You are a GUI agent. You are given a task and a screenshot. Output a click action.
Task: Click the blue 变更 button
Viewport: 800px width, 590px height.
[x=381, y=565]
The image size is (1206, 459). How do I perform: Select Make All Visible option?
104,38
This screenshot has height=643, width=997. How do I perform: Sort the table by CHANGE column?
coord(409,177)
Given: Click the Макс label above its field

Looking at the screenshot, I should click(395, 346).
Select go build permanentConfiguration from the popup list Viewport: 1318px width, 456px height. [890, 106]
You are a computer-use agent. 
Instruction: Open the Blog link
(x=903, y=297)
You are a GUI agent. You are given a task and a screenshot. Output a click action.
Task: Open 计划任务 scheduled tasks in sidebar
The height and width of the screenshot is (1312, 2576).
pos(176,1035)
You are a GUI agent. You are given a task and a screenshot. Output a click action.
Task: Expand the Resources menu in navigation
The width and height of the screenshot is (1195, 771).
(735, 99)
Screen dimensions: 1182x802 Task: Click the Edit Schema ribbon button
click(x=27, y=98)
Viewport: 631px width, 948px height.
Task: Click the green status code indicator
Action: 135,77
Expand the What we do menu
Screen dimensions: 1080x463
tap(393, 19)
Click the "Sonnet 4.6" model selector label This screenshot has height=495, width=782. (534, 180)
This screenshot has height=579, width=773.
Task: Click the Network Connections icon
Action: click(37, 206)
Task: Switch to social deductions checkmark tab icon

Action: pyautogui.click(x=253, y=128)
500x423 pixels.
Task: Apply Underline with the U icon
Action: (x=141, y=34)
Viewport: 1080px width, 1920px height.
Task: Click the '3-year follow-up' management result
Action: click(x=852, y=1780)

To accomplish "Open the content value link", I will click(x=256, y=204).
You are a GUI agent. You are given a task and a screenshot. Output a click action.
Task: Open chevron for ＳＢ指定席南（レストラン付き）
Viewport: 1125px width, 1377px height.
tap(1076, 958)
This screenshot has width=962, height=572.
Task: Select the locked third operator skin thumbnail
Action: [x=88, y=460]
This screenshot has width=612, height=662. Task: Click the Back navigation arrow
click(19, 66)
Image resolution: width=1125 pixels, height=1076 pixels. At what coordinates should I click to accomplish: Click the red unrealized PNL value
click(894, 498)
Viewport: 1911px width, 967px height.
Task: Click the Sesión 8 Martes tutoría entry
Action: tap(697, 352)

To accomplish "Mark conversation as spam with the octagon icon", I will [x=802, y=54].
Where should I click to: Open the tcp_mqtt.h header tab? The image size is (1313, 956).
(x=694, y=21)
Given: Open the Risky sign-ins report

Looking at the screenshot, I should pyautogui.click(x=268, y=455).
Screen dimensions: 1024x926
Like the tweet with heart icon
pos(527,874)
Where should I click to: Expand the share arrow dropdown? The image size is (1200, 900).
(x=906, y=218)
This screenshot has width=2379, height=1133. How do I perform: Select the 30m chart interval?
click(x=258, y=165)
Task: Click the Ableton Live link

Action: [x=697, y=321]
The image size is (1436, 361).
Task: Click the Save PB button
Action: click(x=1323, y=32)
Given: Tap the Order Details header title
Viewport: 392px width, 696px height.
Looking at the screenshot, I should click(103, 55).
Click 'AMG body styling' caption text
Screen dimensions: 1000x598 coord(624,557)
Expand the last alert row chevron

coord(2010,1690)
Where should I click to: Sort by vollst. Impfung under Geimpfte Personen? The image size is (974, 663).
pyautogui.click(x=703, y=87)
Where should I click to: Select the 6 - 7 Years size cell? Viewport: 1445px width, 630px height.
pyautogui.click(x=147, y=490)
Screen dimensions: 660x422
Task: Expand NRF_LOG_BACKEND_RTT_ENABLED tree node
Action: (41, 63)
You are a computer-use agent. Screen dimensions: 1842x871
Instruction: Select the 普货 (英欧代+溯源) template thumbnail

◇ ◇ ◇

Copy out the stretch of the material from the line containing "The image size is (1206, 459)." through the line containing "(x=903, y=297)", both ends included, reproducing each line verbatim.

→ **EXERCISE ANSWER**:
The image size is (1206, 459). How do I perform: Select Make All Visible option?
104,38
This screenshot has height=643, width=997. How do I perform: Sort the table by CHANGE column?
coord(409,177)
Given: Click the Макс label above its field

Looking at the screenshot, I should click(395, 346).
Select go build permanentConfiguration from the popup list Viewport: 1318px width, 456px height. [890, 106]
You are a computer-use agent. 
Instruction: Open the Blog link
(x=903, y=297)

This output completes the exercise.